Mile 21, the furthest I've run since October, my body protesting but my mind definitely not listening. The first water station with an energy drink – I grab two plastic cups of Powerade and promptly pour them both over my face and shirt as I run (what, me, walk through a water station? I’m not stopping till 26.2 miles!). I inhale jelly babies, raisins, bananas, not tasting anything. The cool of the woods at mile 23, people walking, a girl crying but still moving forwards. My breath starting to come in unattractive grunts of effort, but I’m overtaking quite a few people now. I want to stop and piss but know I only have 7 minutes to spare and I’ll need every second, I’ve lost 3 minutes since mile 20. Pushing myself on as fast as I physically can, my body screaming at me to stop and walk, a sub-3 hour guy walking towards us with his medal already on and looking fresh, cheering everyone on. A girl on roller skates almost makes me lose my pace, I nearly shout at her but can’t waste any more energy on her. A table with bottles and plastic glasses of red wine inexplicably on the side of the road, the alcohol smell nearly making me retch. The never-ending woods – I’ve missed mile marker 24 and didn’t see 25 even though I know it was there, but it doesn’t matter. I know I’m going to make it now, and my body is tired but not broken. 10.2 minutes’ more running, the crowds on the side of the road getting bigger and louder.
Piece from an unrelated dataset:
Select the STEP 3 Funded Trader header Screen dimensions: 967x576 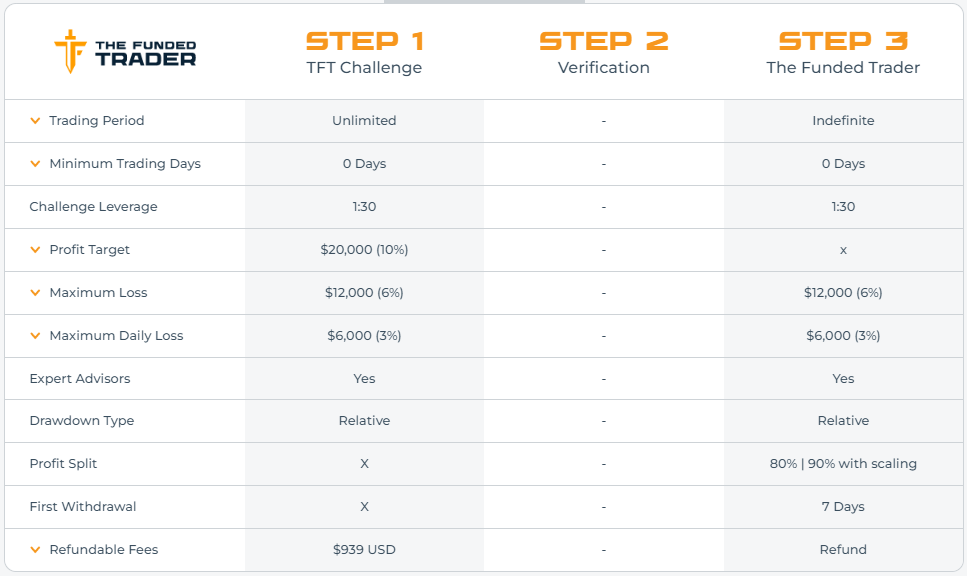pos(843,53)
The finish must be mere metres away but I can’t see it – I run round a roundabout and then I see the arch and try to sprint but I have nothing left. People are shouting but I don’t know what they’re saying. There’s a cluster of photographers in my way and I have to dodge them, and suddenly I’m there, and my watch says 4:27:29.
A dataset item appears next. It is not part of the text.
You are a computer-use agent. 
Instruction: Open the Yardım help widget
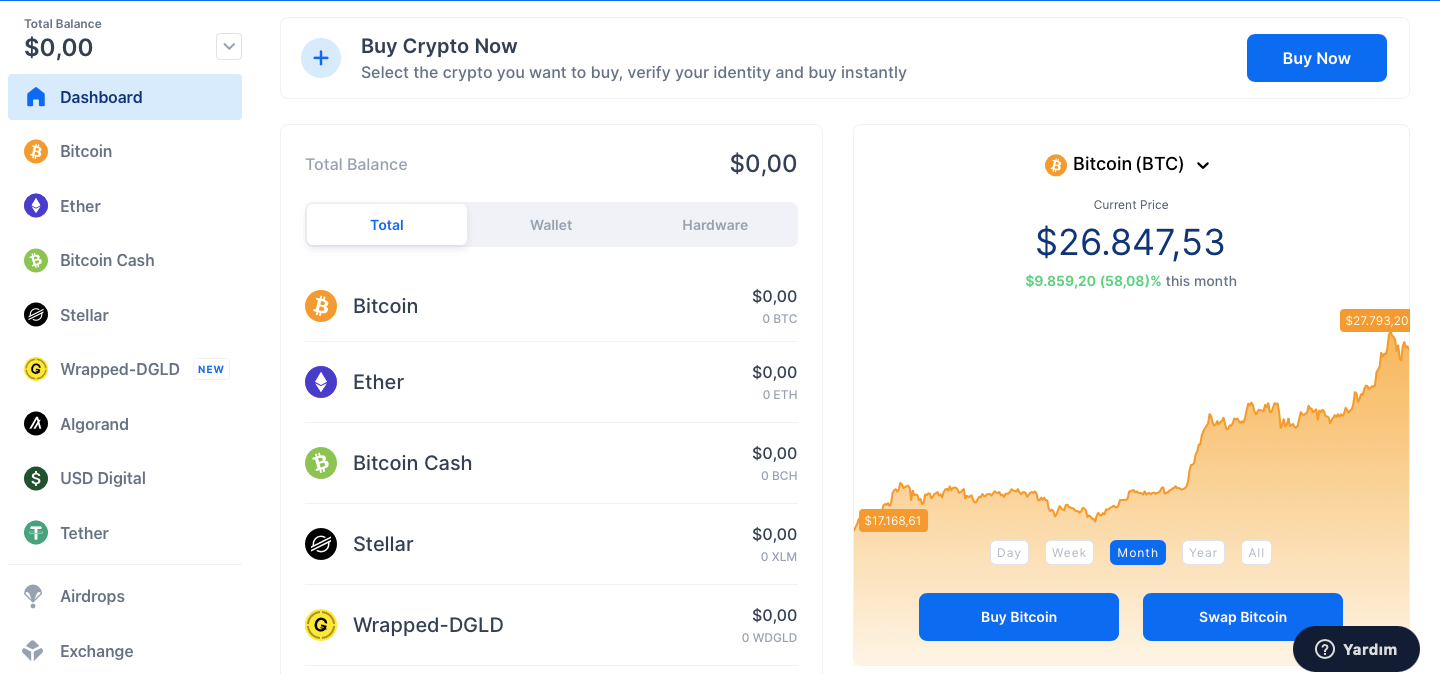coord(1356,649)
Someone hands me a t-shirt and a medal, and takes the chip off my shoe. I stretch halfheartedly, not because I can’t be bothered but because I can’t – how was I running just minutes before? I can’t even bend my legs now. I queue for a massage because I can’t face the 15 minute walk back to the hotel just yet. In the massage tent there are brave volunteers lancing enormous blood blisters and pulling out dead toe nails. I take off my shoes and the masseurs look relieved that my feet are still in working order, a small blister between my second and third toe and that’s it. I put my medal on, and start making my way back through Etoile towards the hotel in my red plastic bin bag and runners, walking in as straight a line as I can, and a guy passing me looks concerned and says, “Ça va?” as if I’m about to fall into the gutter and expire. Yes, I want to say, I’m absolutely fantastic. I just won my marathon.
I love it. LOVE it. SO descriptive and so true!